Wednesday, October 17, 2007

Of Kunjavvas and soLLe kaatas

Growing up all over the south has made me a victim of complete and utter linguistic chaos. I speak Malayalam when I mean to speak Telugu. I confuse random people in Malleswaram by breaking into Nellore Telugu when I need one kg bendekaai. I perplex priests in Kottayam by asking them where the college hostel is, in Bangalore Kannada.

My parents are Tamilian, though my mother's family has been in Karnataka since the 11th century. Probably for the weather. My father, having moved out of Madras in the 60s, speaks Tamil like an orthodox Kumbhakonam vaadiyar. So no help there. Plus, my dad had a transferable job which made us relocate to Kerala and Andhra during my childhood. I spent my wonder years swearing at my brother in Trivandrum gutter-malayalam, and my teens up a jamoon tree in Nellore, from where I conducted several conversations with passing cows in villager-Telugu. Resultantly, I murder all these languages with the ease of a college canteen chef.

My zealous quest for a South Indian Esperanto, has however, made me stumble on many charming crossover languages, spoken by small cut-off communities that migrated centuries ago from one linguistic region to another, each with it's own little nuances. This post is about them. For my sanity alone, Ive grouped them by crossover-category, with example crossover sentences, as follows:

Tamil-Kannada crossovers
Widely spoken all over Karnataka. Ancient tamil words, completely out of use in mainstream Tamil, are combined with contemporary Kannada idiom, resulting in a machine-gun-like, super-efficient, hilarious set of languages that are a riot to listen to.

Mandyam Iyengar Tamil: "Vaaron, vaaron. Coffee utkolreera?" "Anne ma, ippo thaa theerthamaadyoot vandhe." "Innu sheth podhle utkore."
(Do come, respected person. Would you partake of some coffee? Nay, mother, I just suffused myself in hot water. I shall partake of some in a while)
Hebbar Iyengar Tamil: "Kitki ella muchyoodu pa, sheegron." "Inge solle kaaton jaasthi ikkarna."
(Close all the windows quickly. We have a mosquito menace)
Bangalore Iyer Tamil: "Yennango, tiffin acha?" "Hoonungo." (Well, did you have your tiffin? Yes.)
Bangalore Cantonment Tamil: "Masth bejaan male vandhitkeedhu love-raj. 'Naathk ivlo vardhne therley." (It's raining a lot. Don't know why)

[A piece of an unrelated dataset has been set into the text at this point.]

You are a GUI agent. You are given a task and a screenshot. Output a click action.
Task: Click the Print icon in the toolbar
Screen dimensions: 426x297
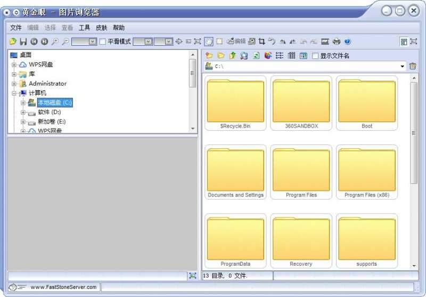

Telugu-Kannada crossovers:
The settling of Shettys and several other sub-castes from Andhra in Bangalore, saw the evolution of a peculiar brand of Kannada-Telugu, that has the melifluousness of Telugu combined with the cadences of Kannada.
"Em bava, mayintki vachnara ninna?" "Hoon ra, nee intlo naa beegam-chei marchpoi vachesthi." "Oh adh meedh beegum-cheina bava, adhe yevrdhani alochna cheskon undmi ."
("Hey brother in law, did you come home yesterday?" "Yes. I had left my keys behind." "Oh were they yours? I was wondering whose they were.")

Kannada-Marathi crossovers:
Spoken extensively in the Hubli-Dharwad and Gulbarga area. Completely the territory of the legendary Thoppai Mama. Kindly oblige :)
Aye bai, parghihann esht kotti? (Hey lady how much are those sweet-tart peppercorn-like fruit that contain large pips?)

Kannada-Konkani crossovers
Spoken in Karkala, Mangalore and its environs. Almost perfect Konkani, but a completely Kannada numeric system. Originally evolved to confuse family members from the Konkani diaspora about the ages of their female children.

Malayalam-Konkani crossovers (Konngani)
Mostly malayalam, except for a few key Konkani words
"Genabadhy Bhattarey, enganey undu? Ithra divasam veetilaayirunno?" "Nakko Nakko, njaan Kodihaaluvare poyathaa."
("Mr Ganapathy Bhat, how are you? Were you home all these days?" "No,no. I was in Mangalore")

Tamil-Malayalam crossovers (or Talayalam)
Another significant branch, with a large section hailing from Palghat. Other large populations exist in Trivandrum, Nagercoil and Trichur.

Trivandrum: "Kuzhandhaai, paal ambudum kudichutaaya. Bhesh, bhesh. Naalikku choakLayyte kondu vaaarein kaettiya?" (Child, did you drink all your milk? Very good. I'll bring you a chocolate tomorrow.)
Nagarcoil: "Enna chechi, unga veettile cabLe TV vandhittaa?" (Yo sista, did you just get cable?)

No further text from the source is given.